Friday, January 25, 2008

Remembering Hadja

Today is two years since my colleague Hadja Ahmed died while evacuating from the fighting in Darfur. Hadja was a mother, a dedicated worker, and a good friend to many. Her death was a huge blow to everyone who worked with her. My thoughts are with her family today, and I ask you to remember the good work that Hadja and many other brave Sudanese are doing to help ease the suffering in Darfur.

When I read the news reports from Sudan, I feel both angry that the situation has been allowed to deteriorate so much, and frustrated with the simplistic black-and-white nature of the reporting. The conflict in Darfur is so much more complicated that the media would have you believe, and since I left it has gotten even more chaotic.

Contrary to what the media would have you believe, there was no systematic ethnic cleansing going on at the time I lived there. Yes, there are tribal tensions, notably between nomadic traders and agricultural pastoralists. There have long been conflicts between these two groups, especially in years where rainfall is poor, and the nomads encroach on the farmers' lands.
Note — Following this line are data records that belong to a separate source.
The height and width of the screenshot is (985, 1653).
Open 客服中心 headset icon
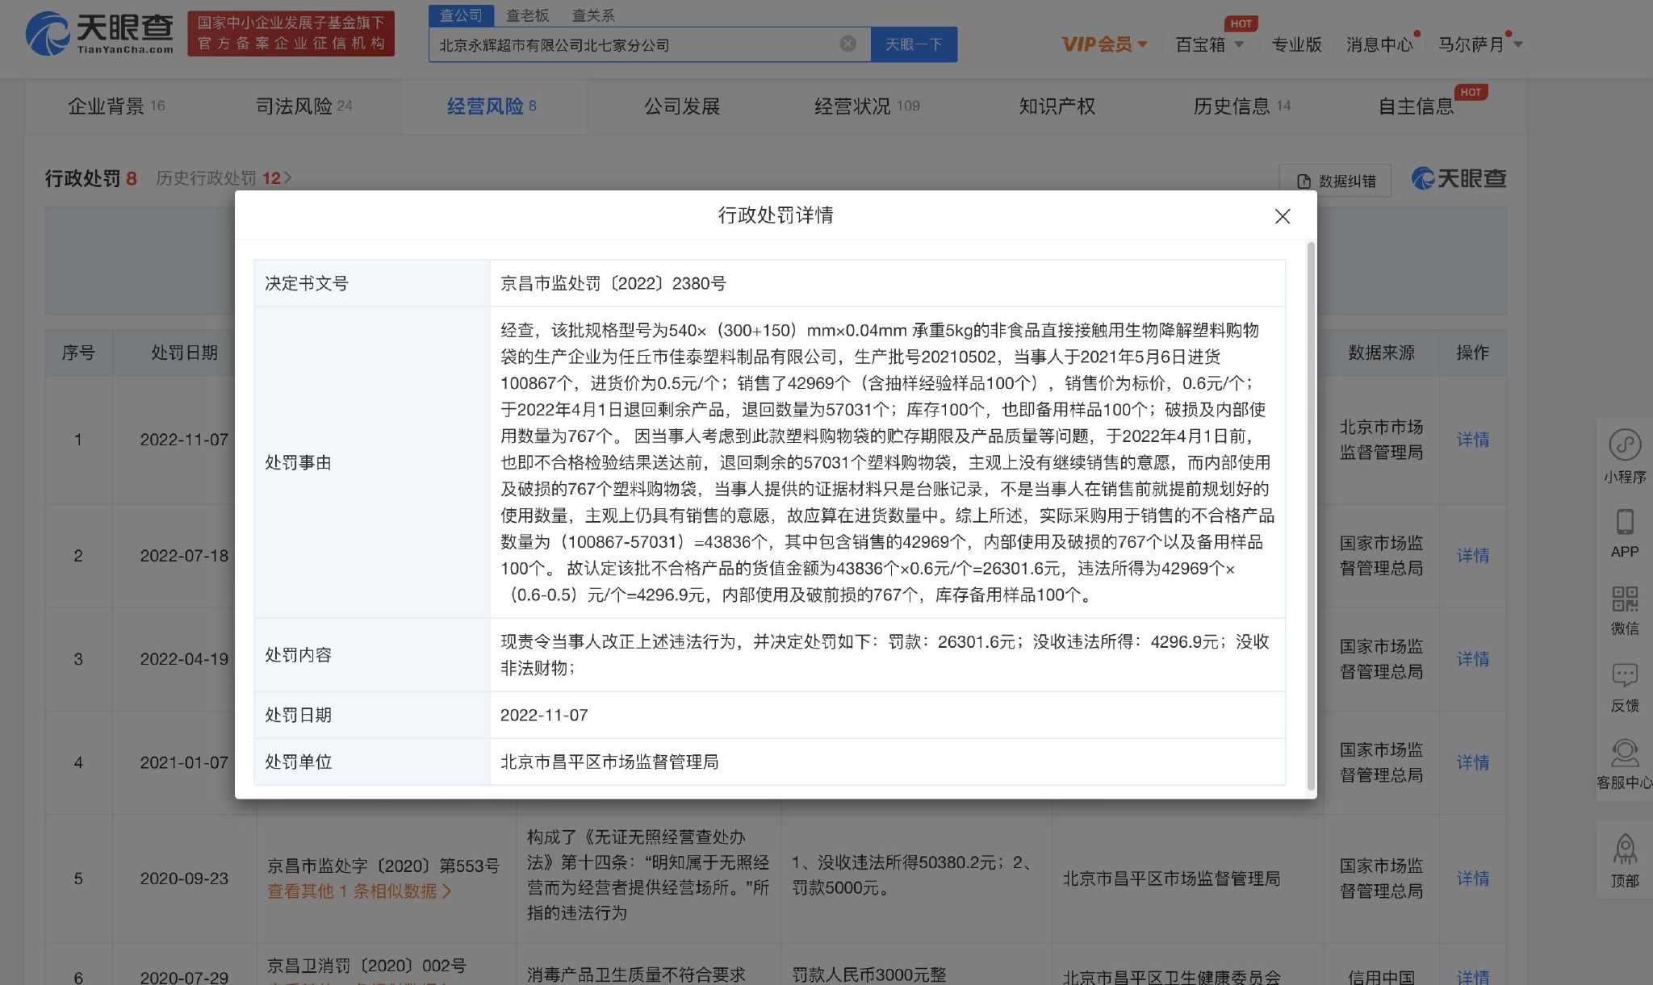(x=1624, y=753)
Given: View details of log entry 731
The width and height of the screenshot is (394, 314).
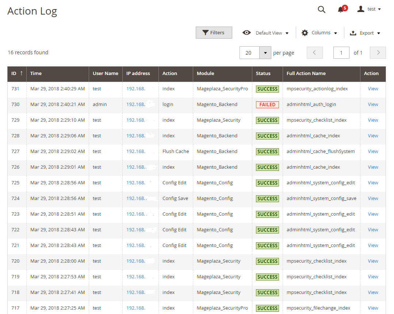Looking at the screenshot, I should tap(373, 89).
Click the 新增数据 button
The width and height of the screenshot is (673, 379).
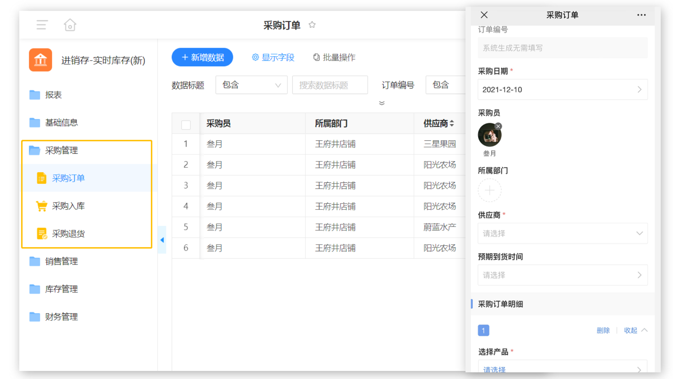click(x=202, y=57)
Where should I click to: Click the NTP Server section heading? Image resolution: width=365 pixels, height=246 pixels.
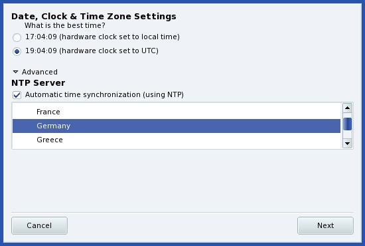(x=38, y=83)
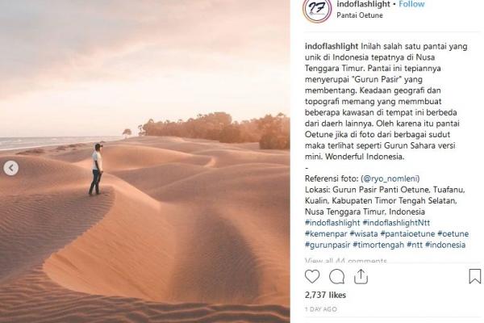The height and width of the screenshot is (323, 484).
Task: Open the indoflashlight profile avatar
Action: tap(317, 9)
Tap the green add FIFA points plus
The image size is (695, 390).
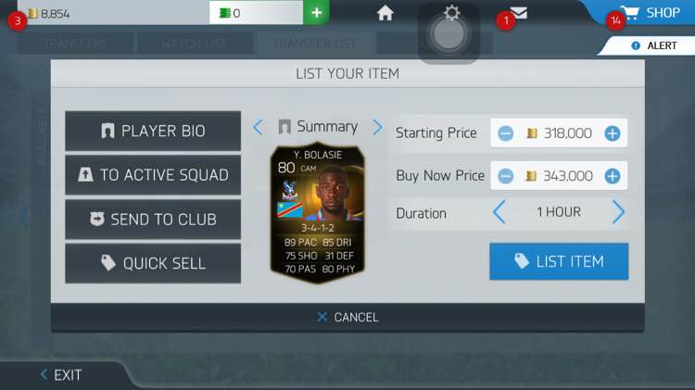[316, 12]
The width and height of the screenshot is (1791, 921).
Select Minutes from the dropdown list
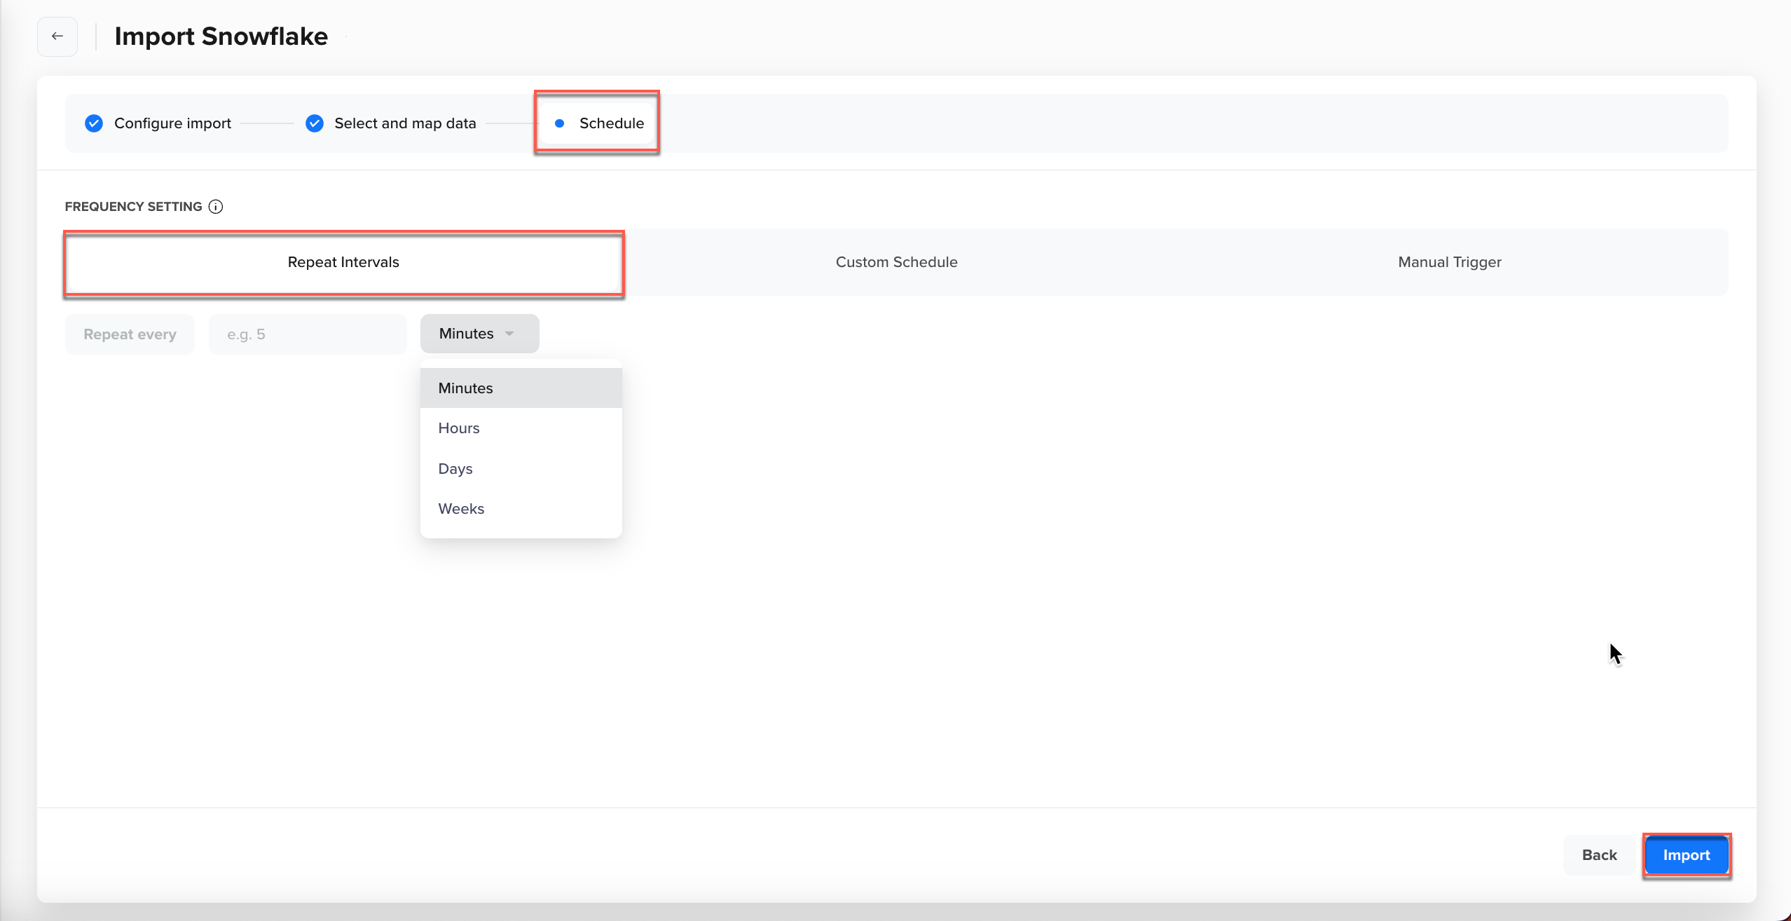pos(465,388)
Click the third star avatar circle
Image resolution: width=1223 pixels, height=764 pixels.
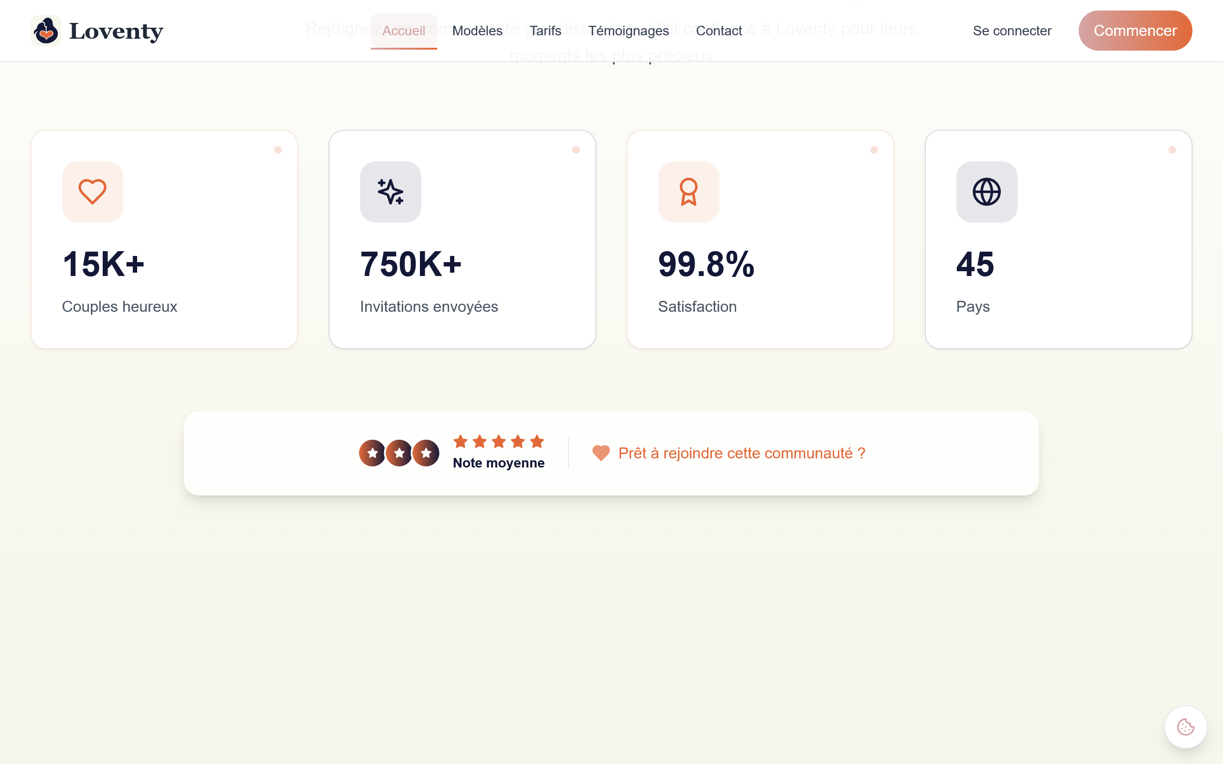[426, 453]
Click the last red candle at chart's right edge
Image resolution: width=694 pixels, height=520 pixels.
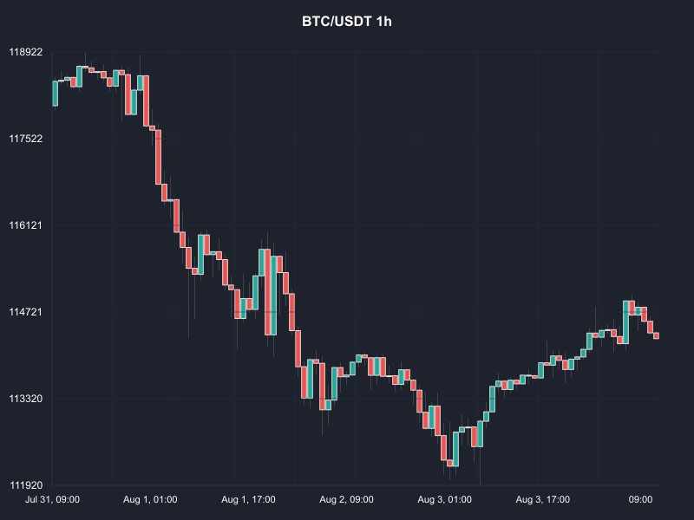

The government has indeed manipulated these tensions by providing arms to the nomads. But for the most part, you get killed in Darfur because of which faction controls your town, not because you ride a donkey instead of a camel. And increasingly, the violence is occurring within factions, not between them. The people killing each other have much more in common than they have different.

I usually avoid politics in this blog, and I know many people, even some of my former colleagues in Darfur, would disagree with my views. But I think it does no justice to the people of Darfur, and it leads us no closer to the resolution of the conflict, to paint the situation in terms of good guys against bad guys. And I worry that shouting "genocide" every time a civil war includes a component of ethnic violence, is a bit like crying wolf. If we're already desensitized to Darfur, what will be our reaction if another Rwanda rolls around?

I feel like I have written this all wrong, and yet I don't really know what else to say. What I really want people to know about Darfur is that the people I met there were the kindest, most generous, most honest people I have ever had the good fortune to come into contact with. That is they story I would like to write, but I don't even know how to begin.